A team of researchers said Sparta, a 28,000-year-old cave lion cub found in Siberia, is believed to be the best preserved specimen of an Ice Age animal ever discovered. Photo courtesy of Love Dalen/Stockholm University
Aug. 6 (UPI) -- A team of scientists studying cave lion cubs found in a Siberian cave said a 28,000-year-old specimen "is probably the best preserved Ice Age animal ever found."
Love Dalen, a professor of evolutionary genetics at the Center for Palaeogenetics in Stockholm, Sweden, said she and her research team, which includes scientists from Russia and Japan, studied the remains of the two cave lions, an extinct species of big cat, found in 2017 and 2018 on the banks of the Semyuelyakh River.

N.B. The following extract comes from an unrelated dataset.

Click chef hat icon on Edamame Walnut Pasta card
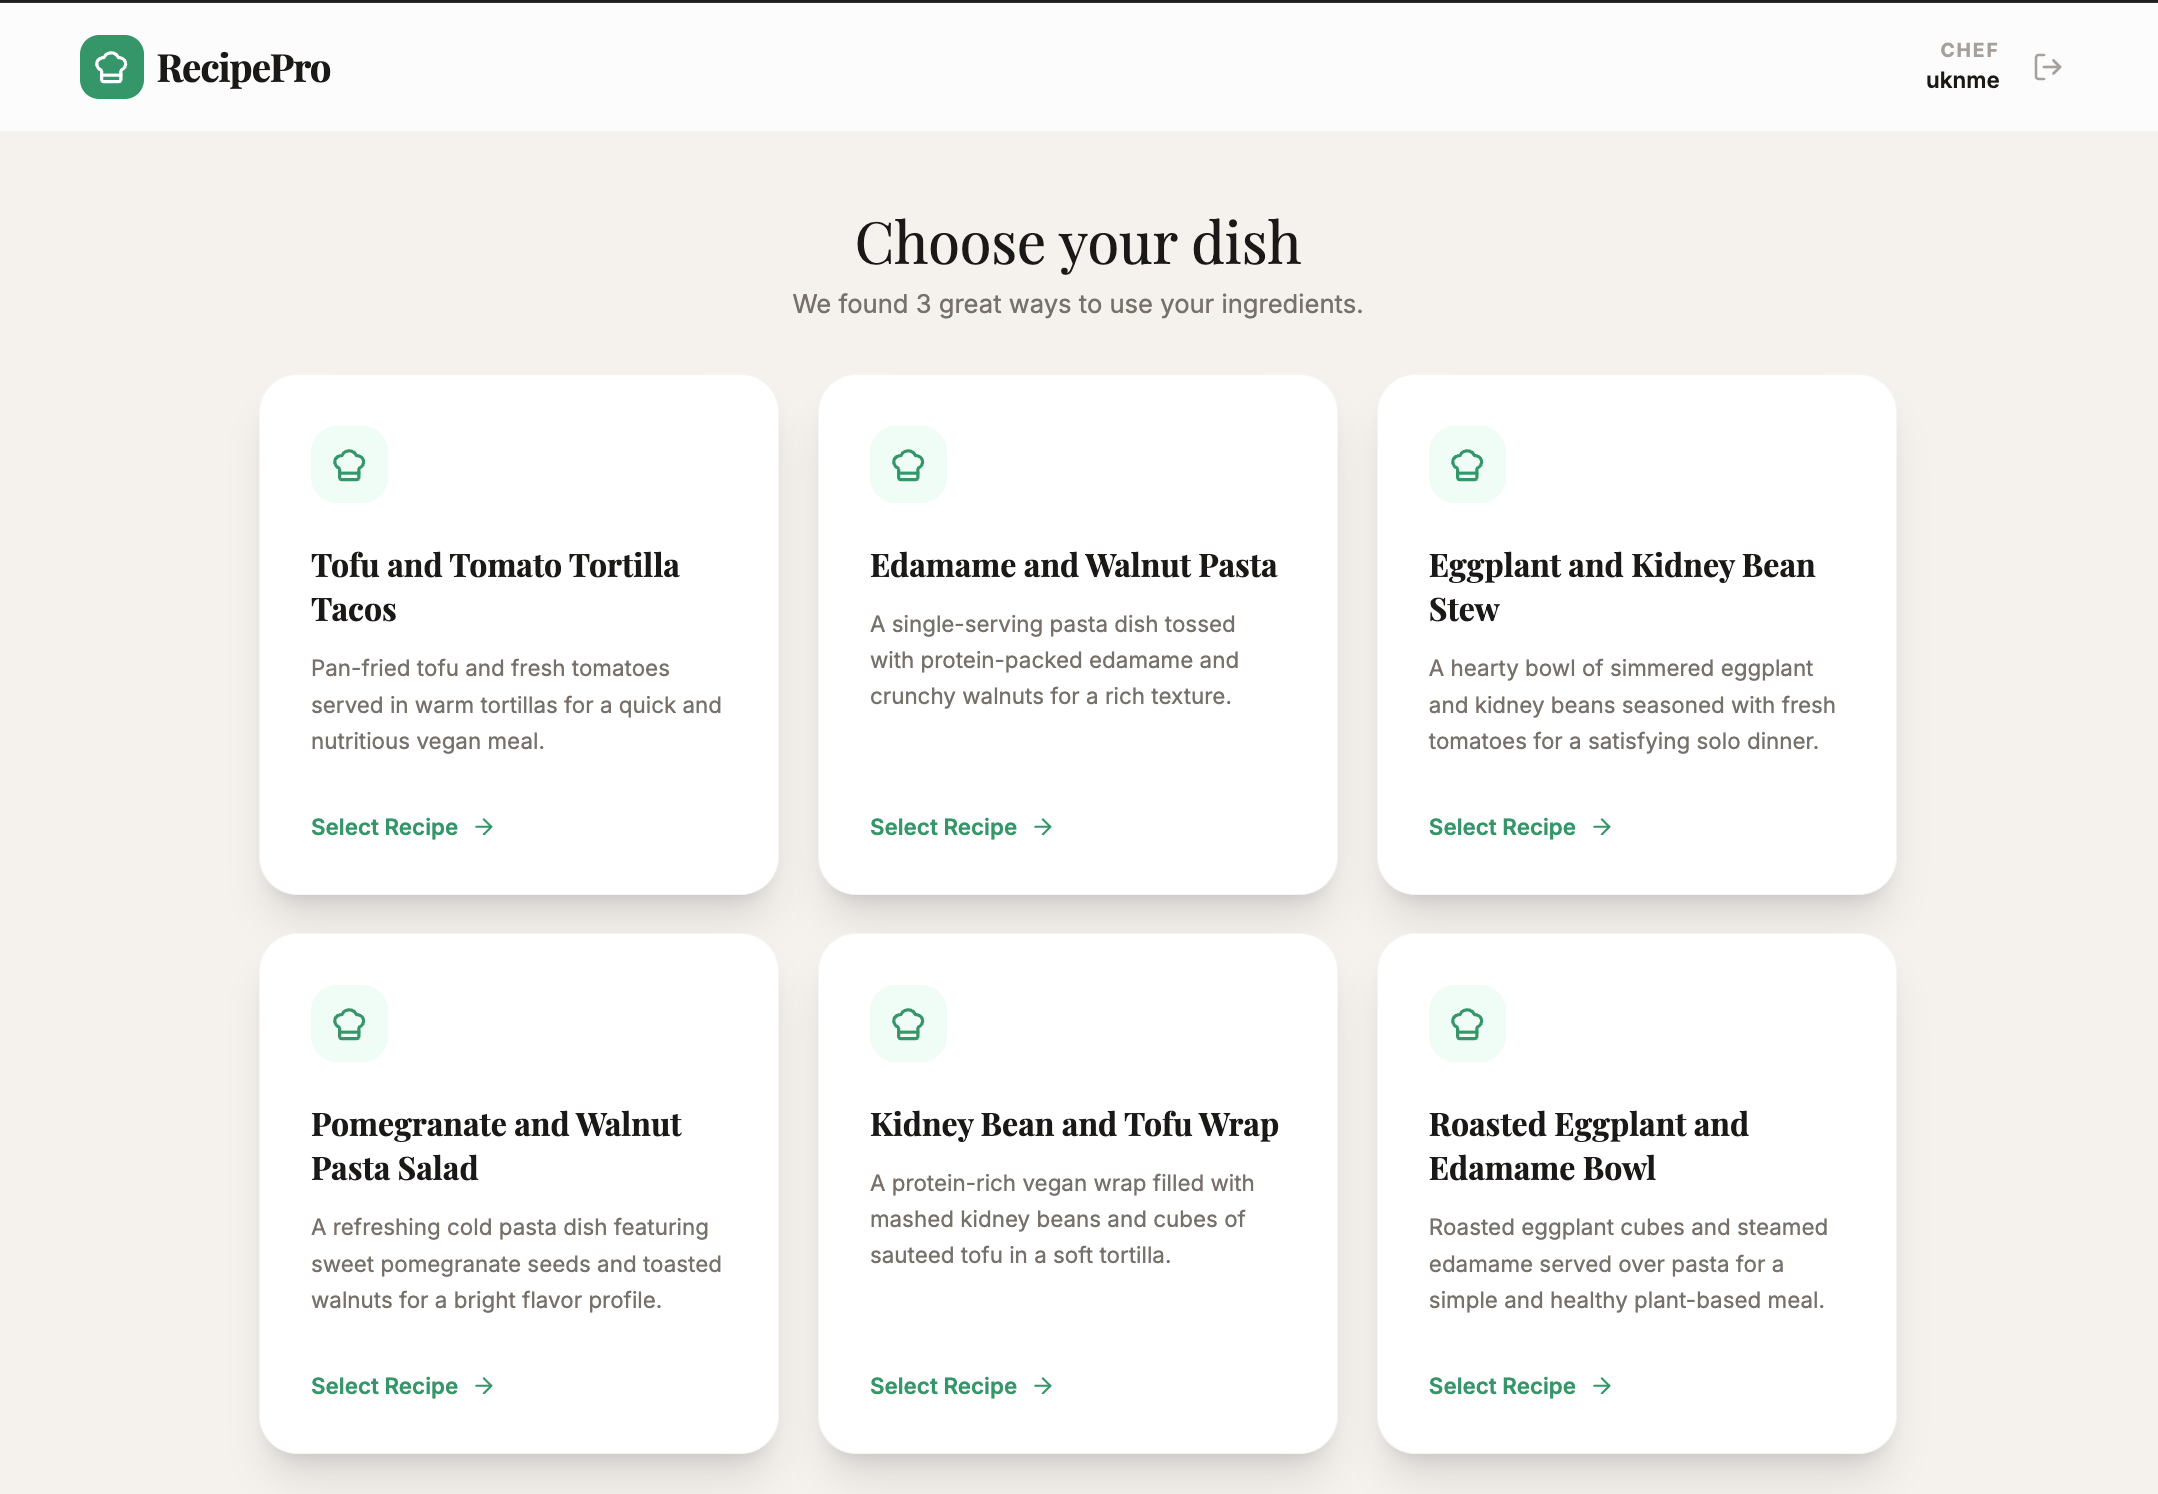Screen dimensions: 2158x1494 tap(908, 465)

Dalen said the cubs were initially thought to be siblings, but further analysis revealed the better preserved of the cubs, dubbed Sparta by researchers, is about 28,000 years old, while the other cub, named Boris, was determined to be 43,448 years old using radio carbon dating.
"Sparta is probably the best preserved Ice Age animal ever found, and is more or less undamaged apart from the fur being a bit ruffled. She even had the whiskers preserved. Boris is a bit more damaged, but still pretty good," Dalen said in a news release from Stockholm University.
Dalen's team, who published their research in the journal Quaternary, determined the cubs were each about 1 to 2 two months old when they died. They said there were no signs of them being killed by predators.
"Given their preservation they must have been buried very quickly. So maybe they died in a mudslide, or fell into a crack in the permafrost," Dalen said. "Permafrost forms large cracks due to seasonal thawing and freezing."
The researchers said the cubs had similar, but not identical, coats to African lion cubs. The team suggested the long thick fur undercoat of the cave lions may have been an adaptation spurred by the cold climate.
Dalen said her team is aiming to sequence Sparta's DNA to reveal the evolutionary history of the cave lion.